# NEW some changes to easy sock pattern from marimom



## marimom (Aug 27, 2011)

easy sock pattern from marimom
This sock begins at the heel and then you do the leg and last, the foot and toe.
1. the socks are done using the magic loop method.
2. use the size needle that you would normally use to make socks. if you are not sure of the size, do a swatch gauge to determine what swatch appears best to you to do your socks. I did my first pair on size 3 and they turned out fit for a giant; I am now using size 2.

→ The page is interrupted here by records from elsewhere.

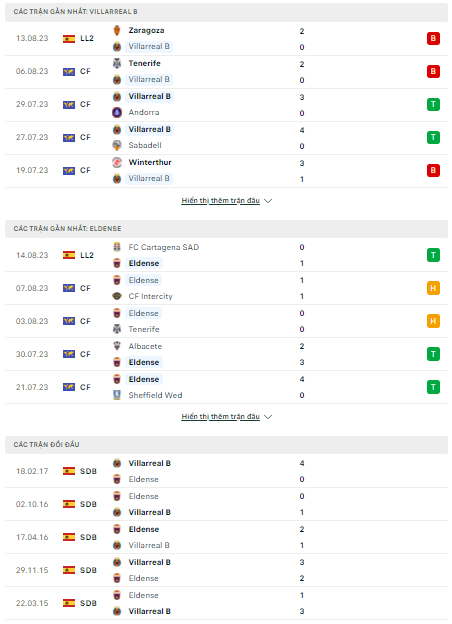
Task: Click Spain flag icon on 13.08.23 match
Action: click(69, 39)
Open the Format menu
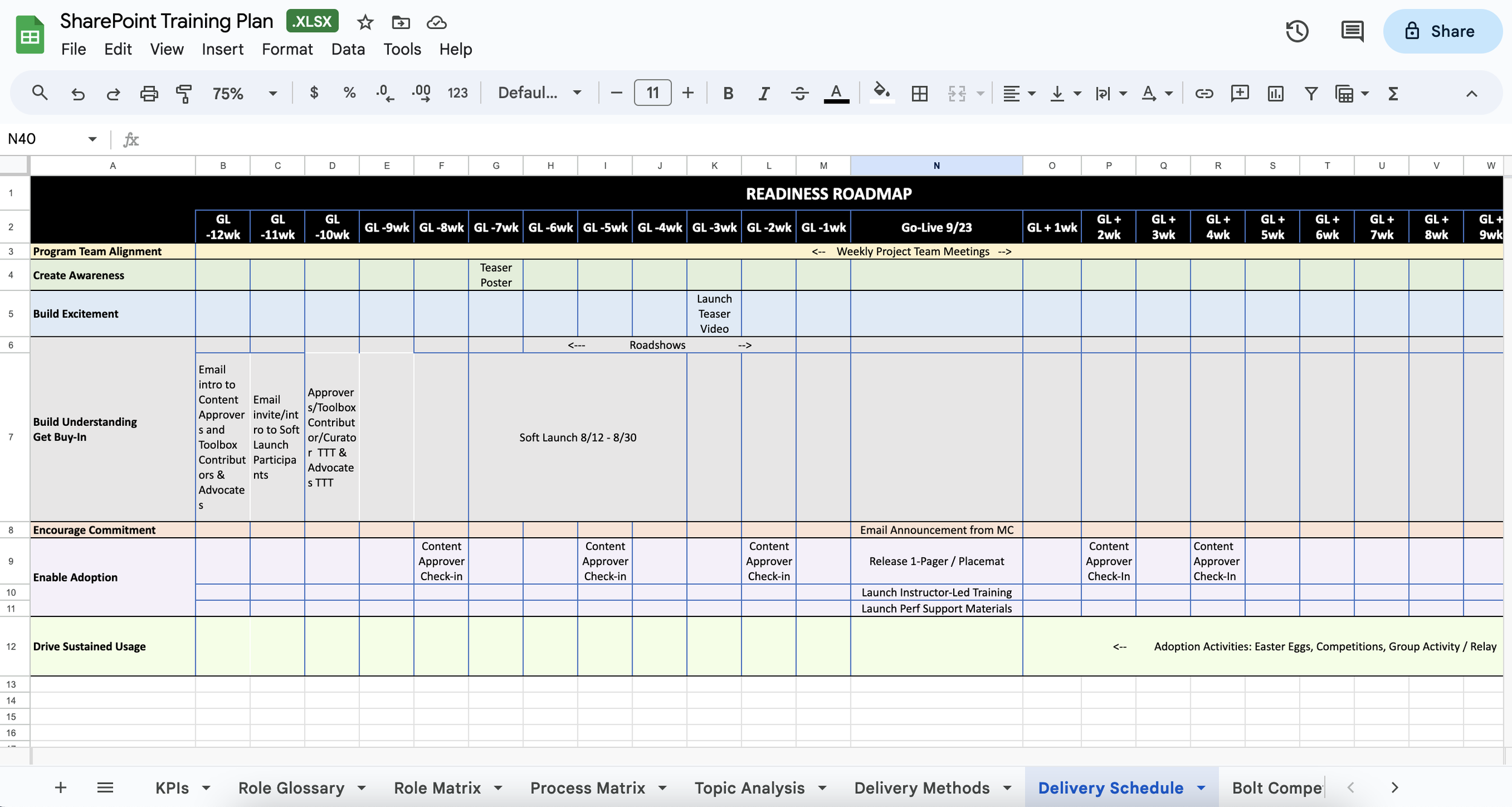The height and width of the screenshot is (807, 1512). click(x=287, y=49)
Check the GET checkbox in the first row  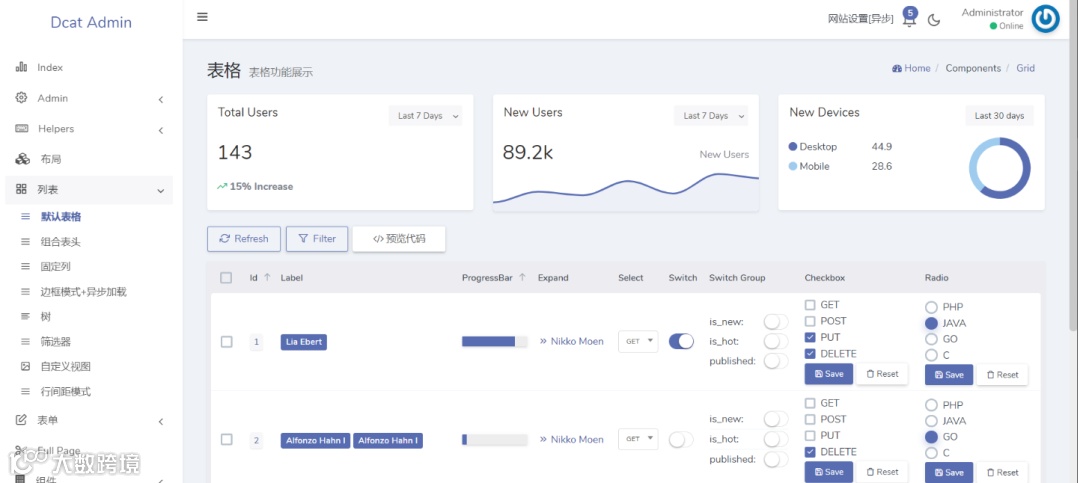pos(810,305)
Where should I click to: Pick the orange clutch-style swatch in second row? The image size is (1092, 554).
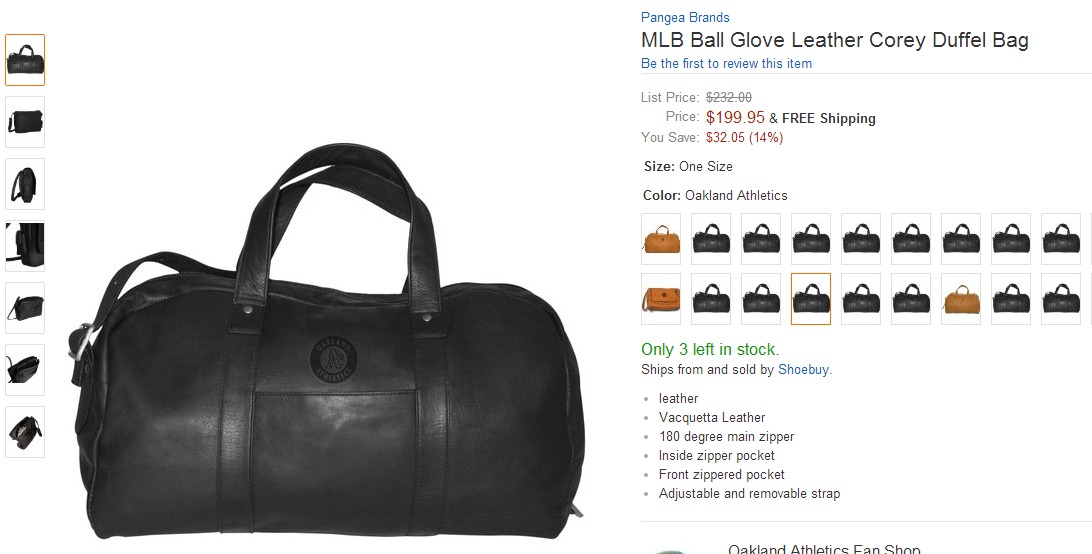[661, 299]
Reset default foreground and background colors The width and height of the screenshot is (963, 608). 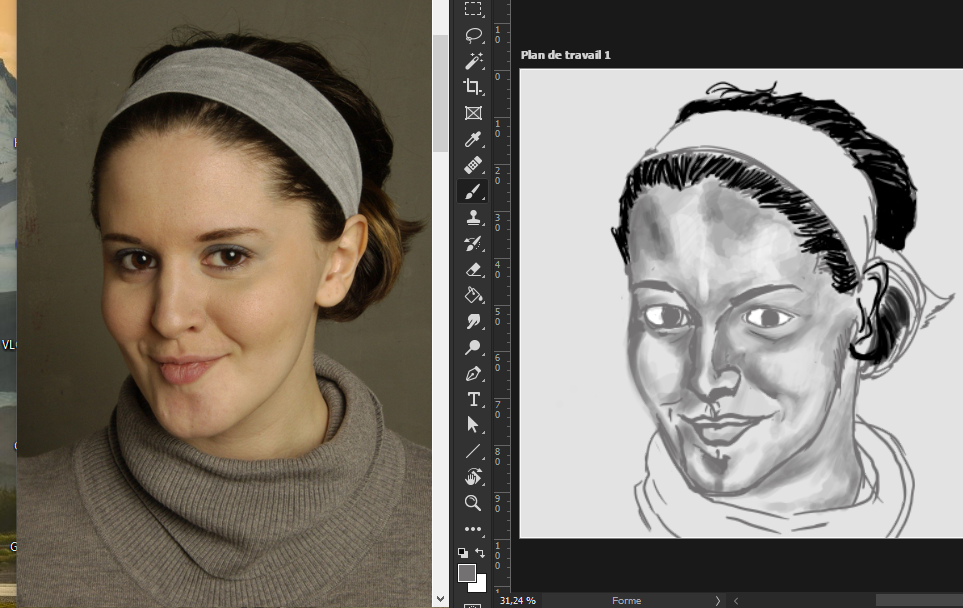tap(463, 552)
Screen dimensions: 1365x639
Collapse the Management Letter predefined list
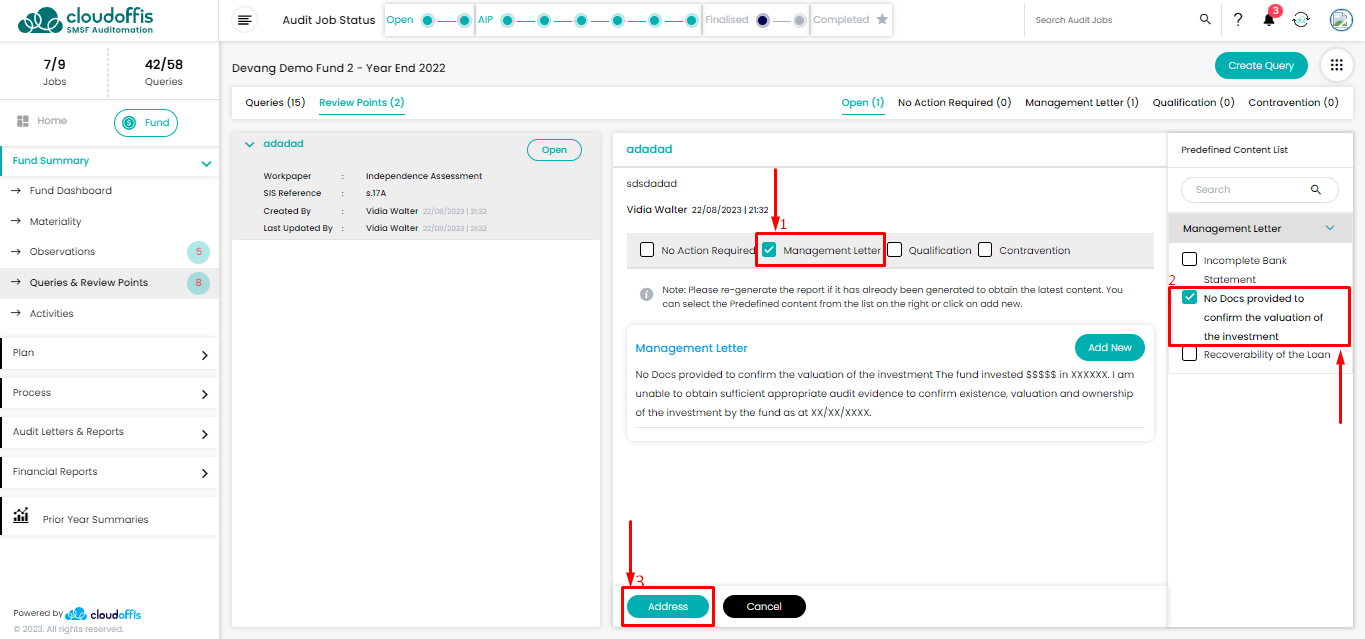point(1329,228)
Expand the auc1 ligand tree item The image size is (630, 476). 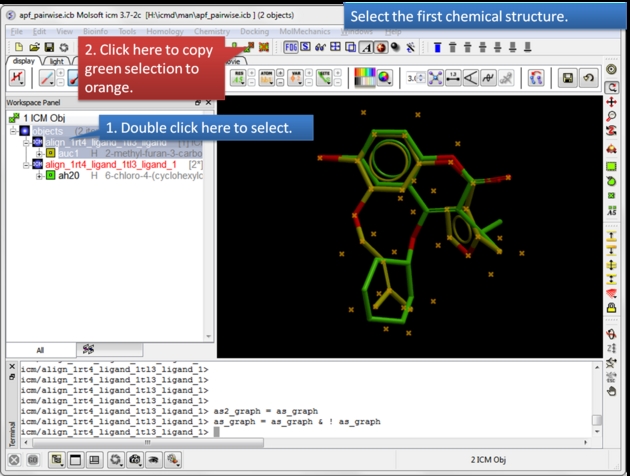pyautogui.click(x=39, y=153)
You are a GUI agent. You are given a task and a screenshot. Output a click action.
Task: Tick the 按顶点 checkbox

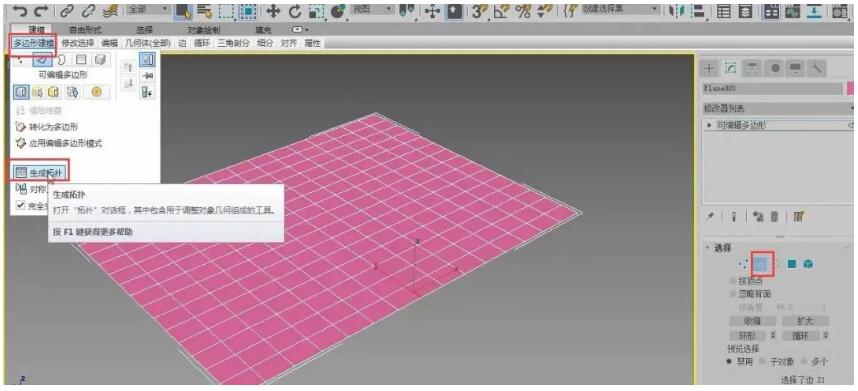pos(734,281)
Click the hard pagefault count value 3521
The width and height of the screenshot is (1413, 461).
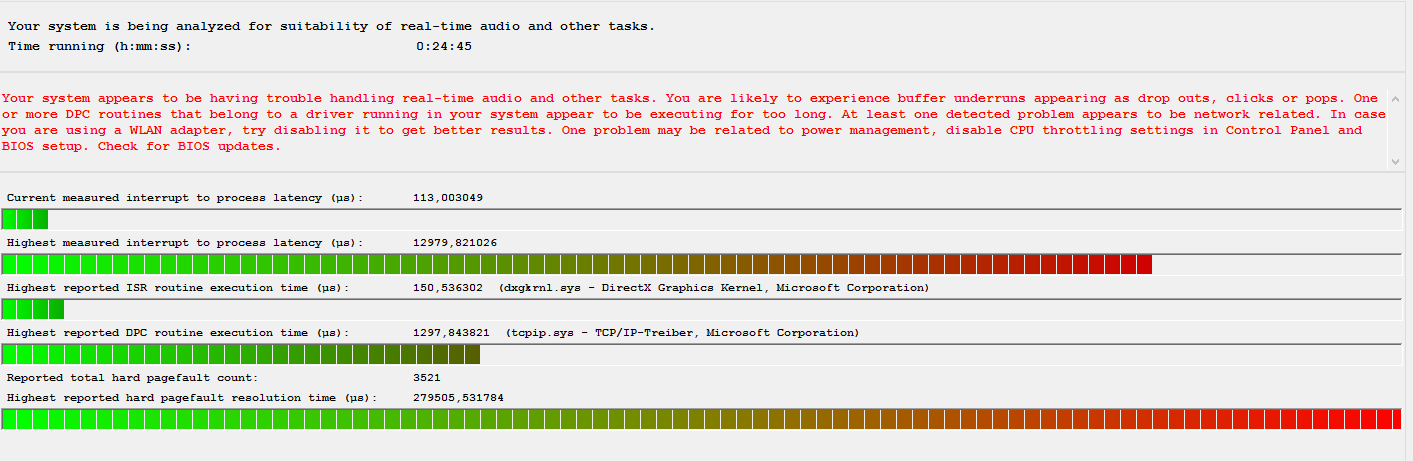coord(426,378)
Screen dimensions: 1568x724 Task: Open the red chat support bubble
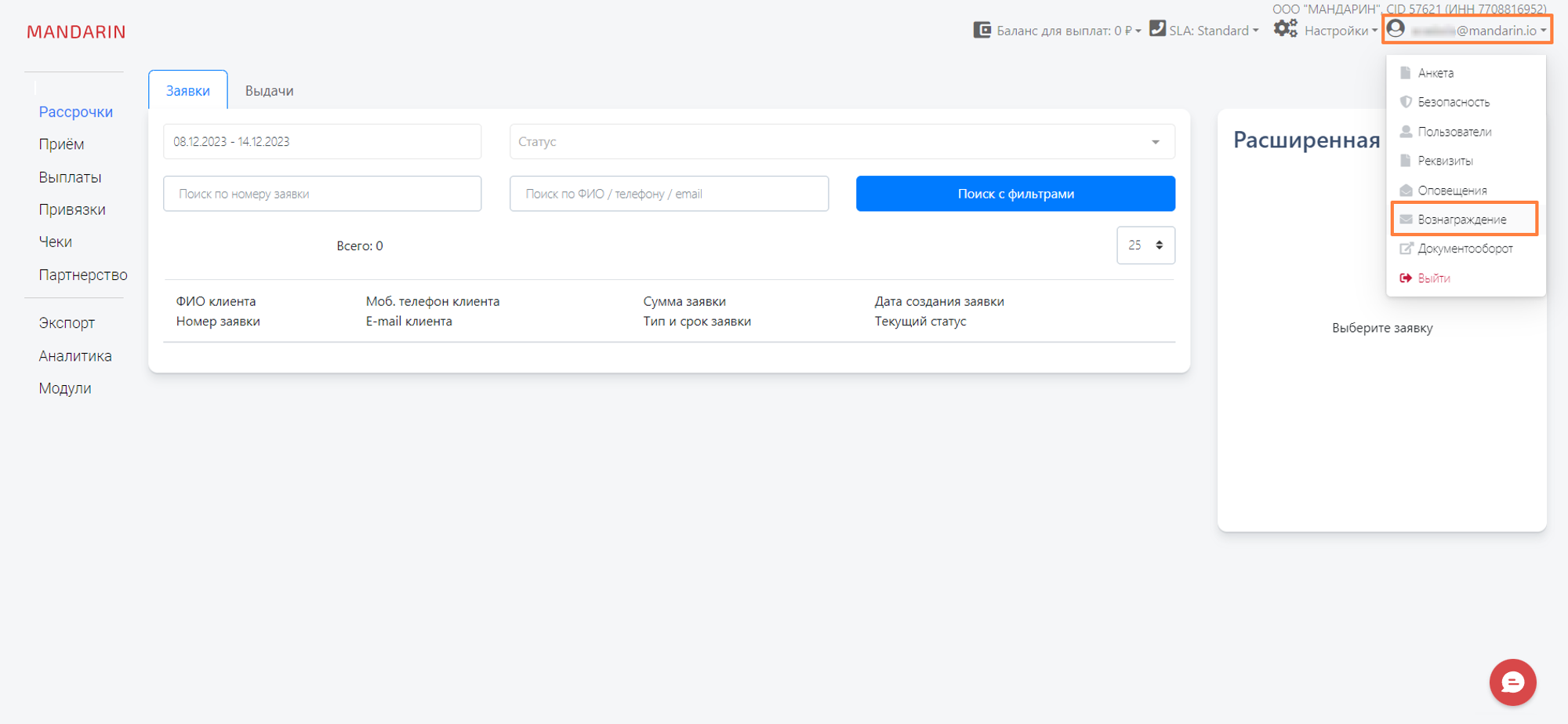(1512, 682)
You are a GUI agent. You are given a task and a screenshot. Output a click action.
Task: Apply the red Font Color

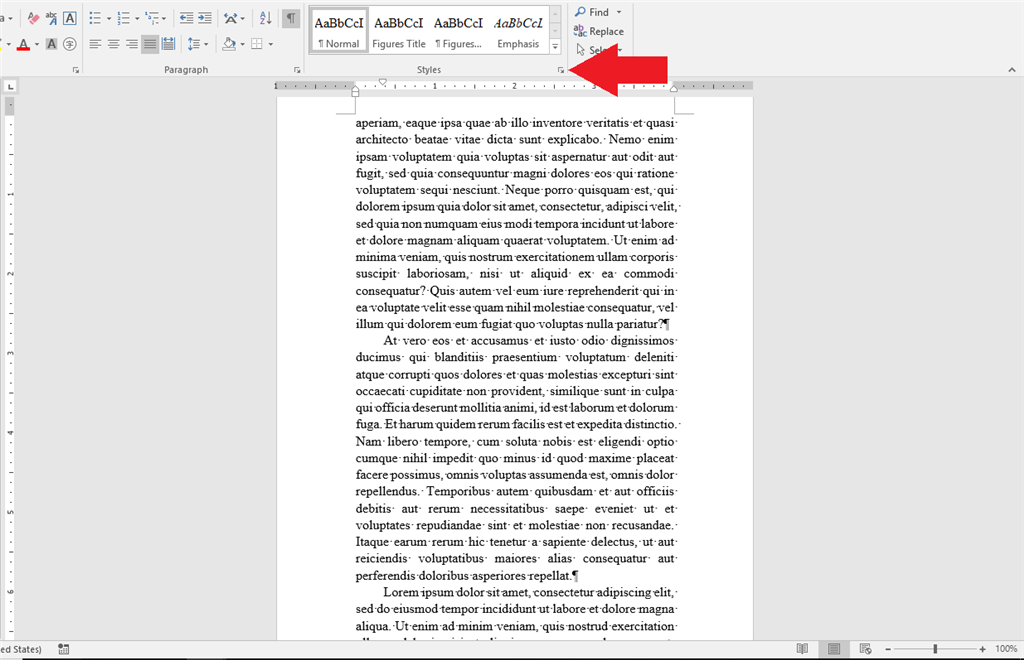point(24,44)
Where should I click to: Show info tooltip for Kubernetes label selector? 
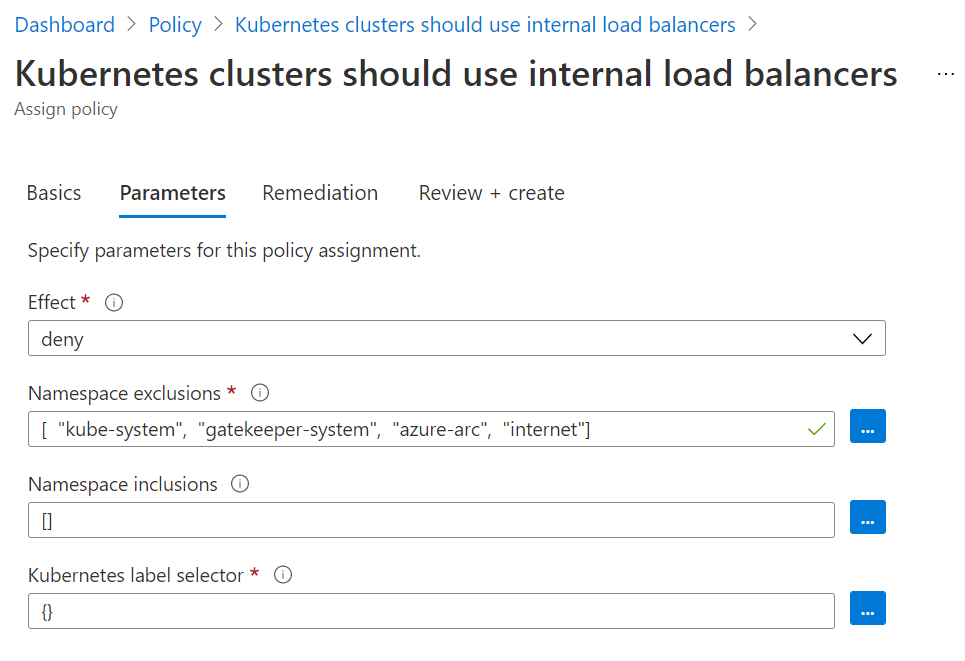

3. cast on 12/16 stitches using either Judy's magic cast on or the figure 8 cast on or any other method that you prefer; difference is determined by the foot size and your final gauge swatch. 
4. methods of cast on can be found on u tube.
5. the 1st row is k through the back loops if the sts are twisted. if your sts are not twisted, just k straight. K from 2nd needle.
6. 2nd row - inc by the m1 method after the 2nd and before the 2nd from last st on each needle. 4 new stitches.
7. continue using this method until there are 24/32 st on each needle.
NOTE: some people will need larger socks so if you do increase begin at the cast on with 4 additional stitches and increase the number of st on the needles after the toe by that additional 4 st.
8. k 5 rows. your heel is done!
9. using a piece of waste yarn k across 1st needle. make sure you use a yarn that is easy to see in contrast to your sock yarn.
10. break main yarn leaving a 10 " tail and k over waste yarn or just go on to k 2nd needle with new yarn; the little hole that you may have will be fixed after sock is complete by using the broken yarn.
NOTE: when I get to the part where the yarn is broken I pick up a st or 2 which closes the hole.
11. cont. straight up on calf until sock is 1" shorter than desired and do the cuff. the cuff can be any length you want. use your favorite ribbing method for the cuff.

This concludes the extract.